Violence is a very serious and prominent issue plaguing the youth of today. It is a national crisis. In Fist, Stick, Knife, Gun Geoffrey Canada talks about his childhood growing up in the Bronx in New York and the constant presence of violent confrontations. Canada states that violence is a learned behavior but it serves as a coping mechanism. From a very young age, kids in dangerous neighborhoods all over America learn to depend on fights and guns to gain status and respect and ultimately to survive in a harsh, violent world.
To get a sense of the dire situation, one need just look at the violence surrounding the New York public school system – where security has increased drastically since 1991 transforming the school space into a prison-like area. This security culture has since brought upon several consequences such as issues of representation, liability, and changes in behavior by the teachers and the students. What has happened is a sort of school lockdown where the freedom of movement and ability to be social has been stripped away from every student. During this time, the teachers changed. They were no longer interested in teaching the whole student, but became solely focused on the mind – the cognitive faculties. In order to not get involved in fights, teachers started depending on security guards and police to deal with the physical, aggressive side of things. This disconcern for the body and for the physical development created a big void in youth education.

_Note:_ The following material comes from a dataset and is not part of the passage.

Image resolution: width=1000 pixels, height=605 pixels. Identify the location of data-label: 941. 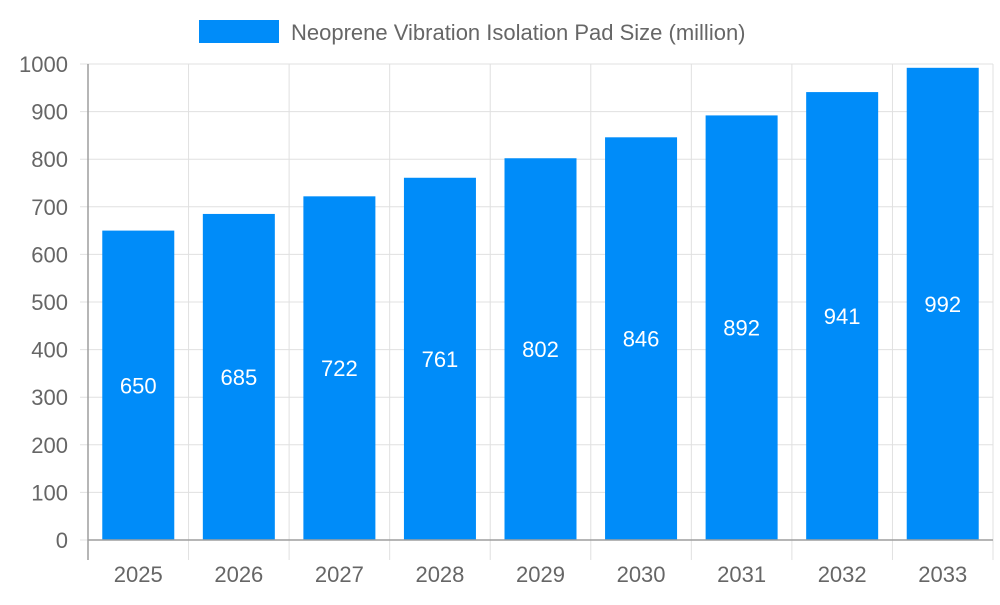
(842, 316).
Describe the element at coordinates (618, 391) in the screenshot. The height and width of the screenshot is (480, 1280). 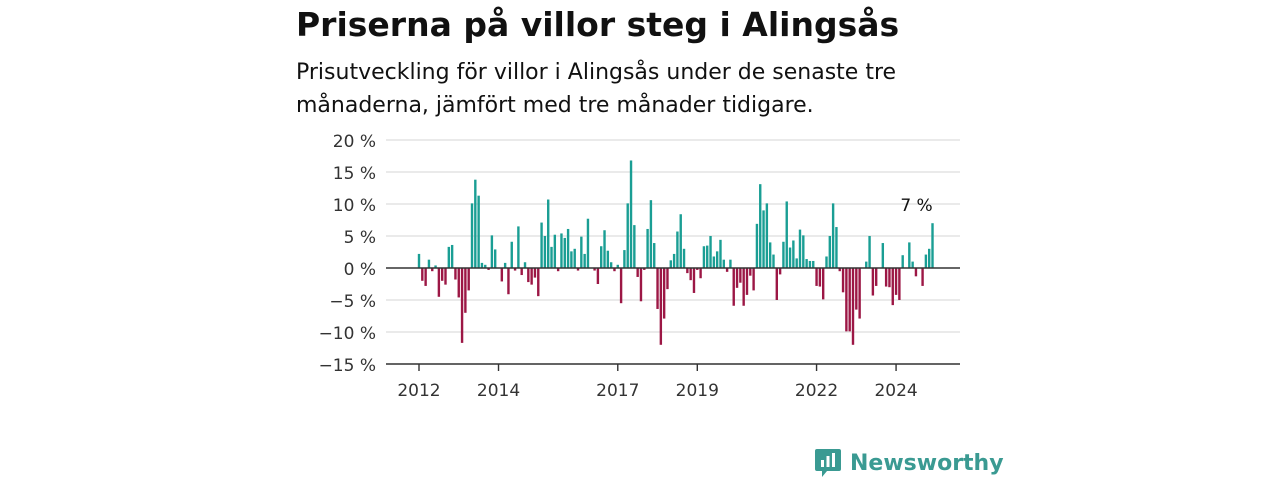
I see `x-tick-label: 2017` at that location.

Transformative projects are attempts at bringing back the magic into these kids’ lives, to fill the vacuum left by the inadequacy of the educational system. Since nothing is actually happening in the schools, kids need other spaces for learning – which can be found in youth media projects, arts, sports, music, most anything really. Education needs to become holistic once again and treat the child as a whole being – body, mind and spirit.

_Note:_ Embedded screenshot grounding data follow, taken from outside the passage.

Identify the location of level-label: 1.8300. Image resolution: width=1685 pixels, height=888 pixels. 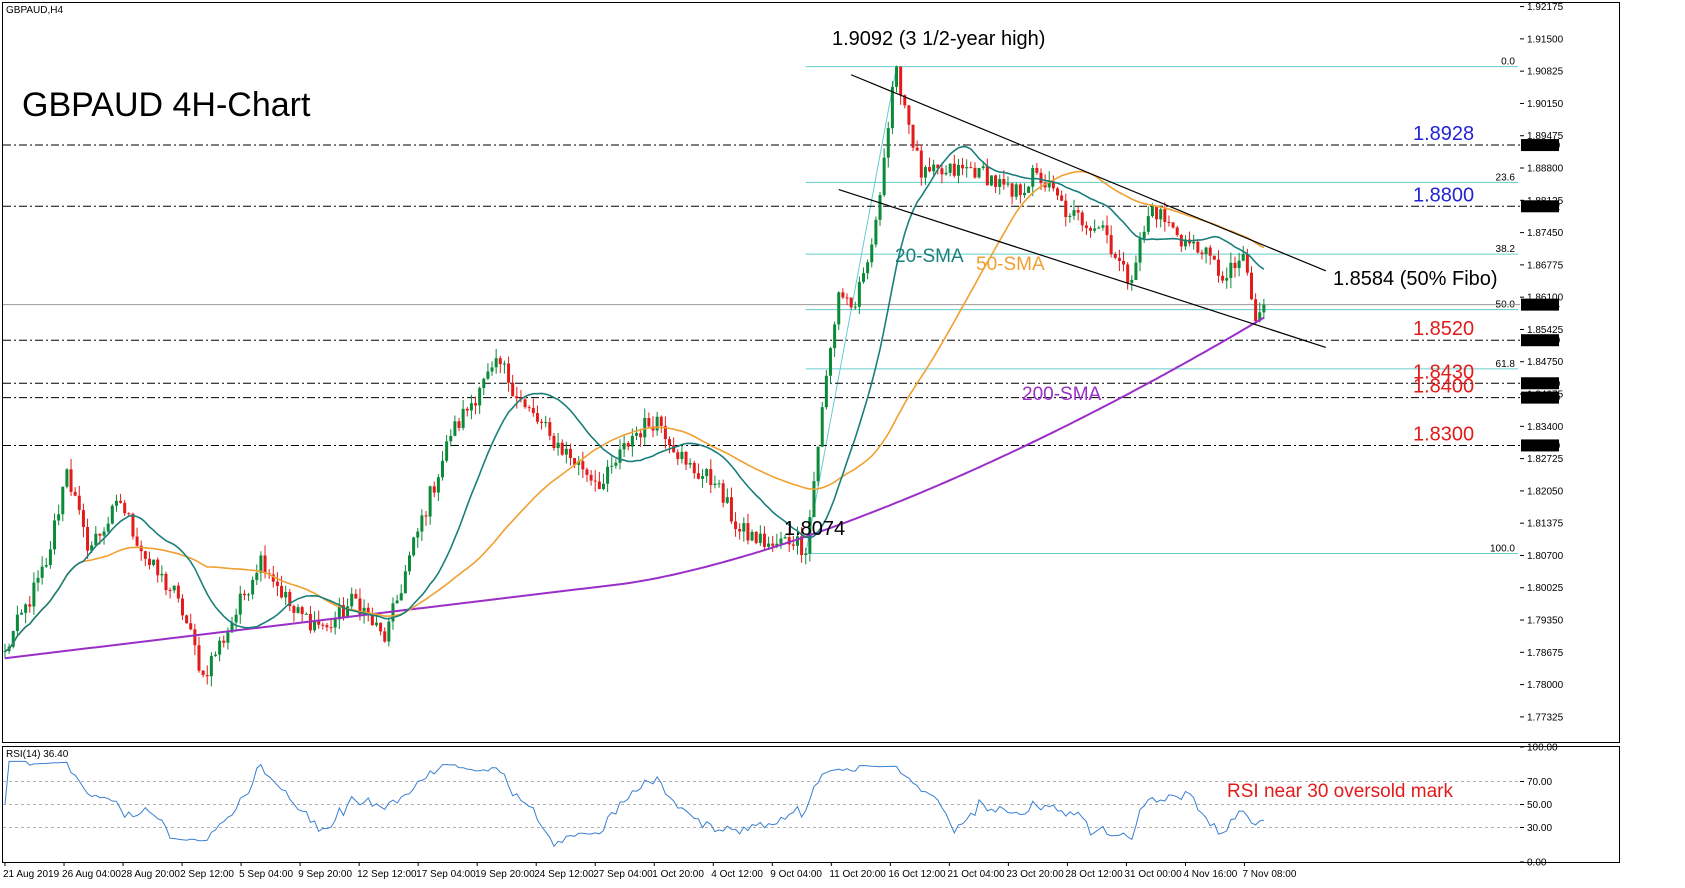
(1444, 434).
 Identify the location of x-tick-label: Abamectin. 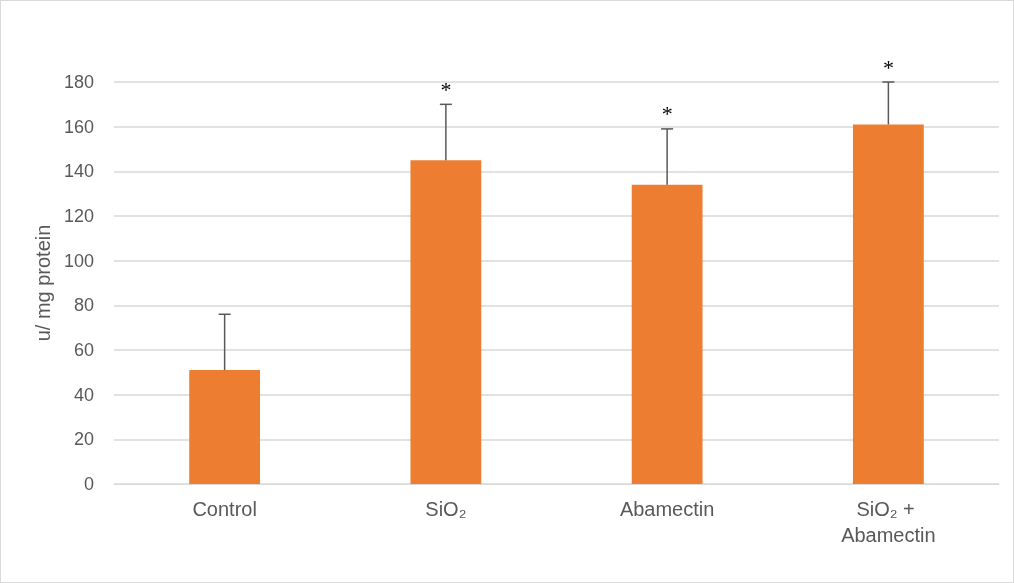
(667, 509).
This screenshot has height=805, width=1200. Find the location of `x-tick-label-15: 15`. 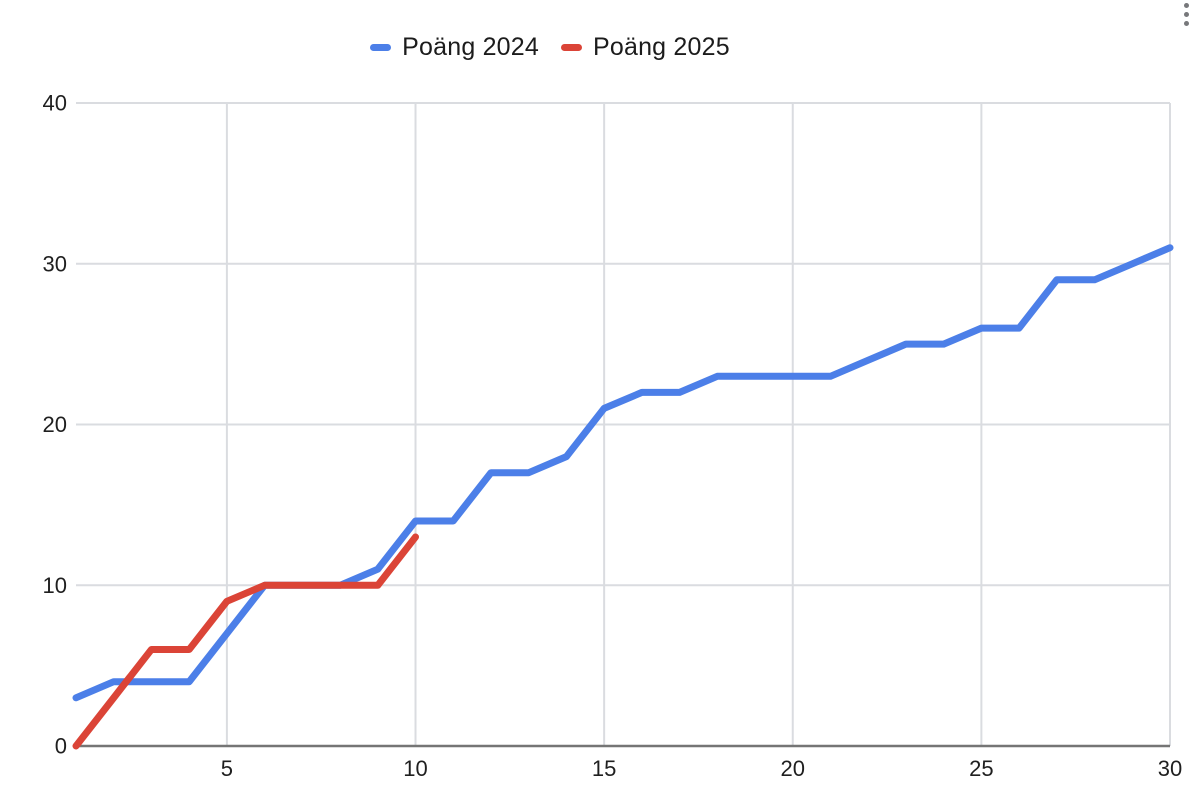

x-tick-label-15: 15 is located at coordinates (604, 768).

Geoffrey Canada realized that one need not completely dismiss the aggressive, physical reactions that surface in fighting but rather to use those instincts in a more productive way. He began to teach martial arts to kids as a way of defense and discipline. His goal was to steer these youth away from the danger of weapons and guns and to instil in them a sense of confidence and pride. Martial arts has been used all over the world to promote social change – like this collaboration between the UK and Brazil in their initiative Fight for Peace / Luta pela Paz. It has been argued that one of the reasons why violence has grown exponentially is due to the loss of neighborhood mentors, of positive role models on the streets. Which is why coaches and mentors can become influential individuals in the lives of young boys and girls. Canada ends his book by saying that “If we are to save our children then we must become people they will look up to. Children need heroes now more than ever because the poor children of this nation live with monsters every day” (178).
Anyone can be a hero in a child’s eyes – athletes, coaches or teachers – they just have to be there and show they care.